== What the task requires ==
Gather all lines from the material that contain the word "icon".

== Information supplied ==

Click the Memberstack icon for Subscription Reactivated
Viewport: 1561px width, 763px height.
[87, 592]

===
== Information supplied ==

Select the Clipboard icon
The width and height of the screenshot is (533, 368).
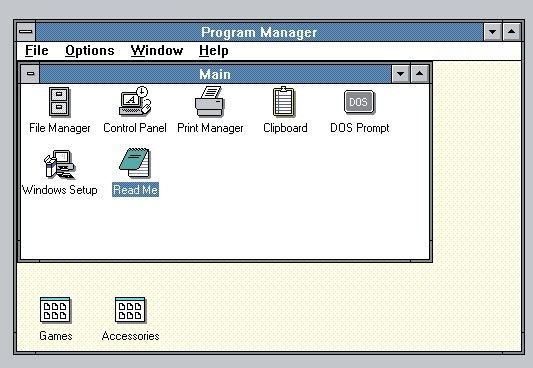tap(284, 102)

===

== Exercise solution ==
Click the Memberstack icon for Subscription Reactivated
Select the Clipboard icon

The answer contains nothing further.